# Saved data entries
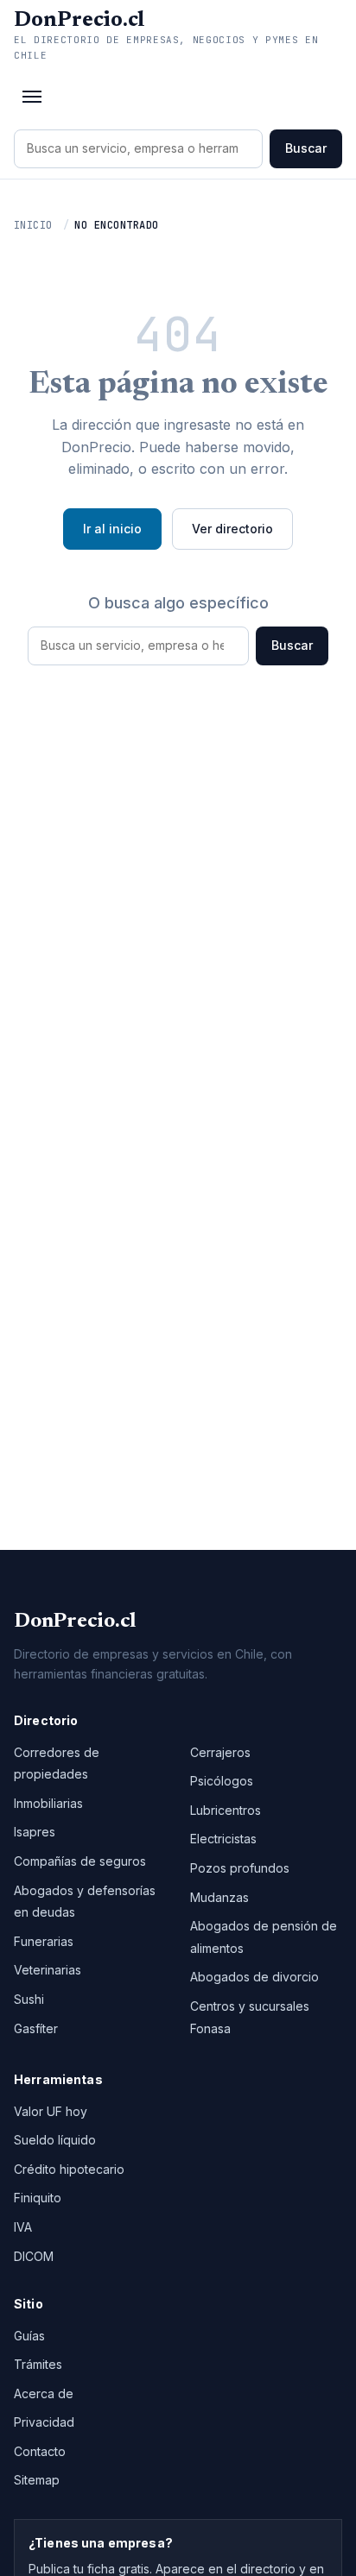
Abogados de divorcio (254, 1976)
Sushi (29, 1999)
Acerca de (43, 2393)
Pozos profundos (239, 1868)
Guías (29, 2335)
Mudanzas (219, 1897)
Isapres (34, 1831)
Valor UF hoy (50, 2111)
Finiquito (37, 2197)
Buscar (306, 148)
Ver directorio (232, 528)
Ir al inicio (112, 528)
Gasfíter (36, 2028)
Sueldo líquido (55, 2139)
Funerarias (43, 1941)
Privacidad (44, 2422)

# YOUR ASSIGNMENT
Start with the line that contains "Finiquito (37, 2197)", end with the last line of the entries, and please retype every line in that span exactly, with no others.

# WRITTEN ANSWER
Finiquito (37, 2197)
Buscar (306, 148)
Ver directorio (232, 528)
Ir al inicio (112, 528)
Gasfíter (36, 2028)
Sueldo líquido (55, 2139)
Funerarias (43, 1941)
Privacidad (44, 2422)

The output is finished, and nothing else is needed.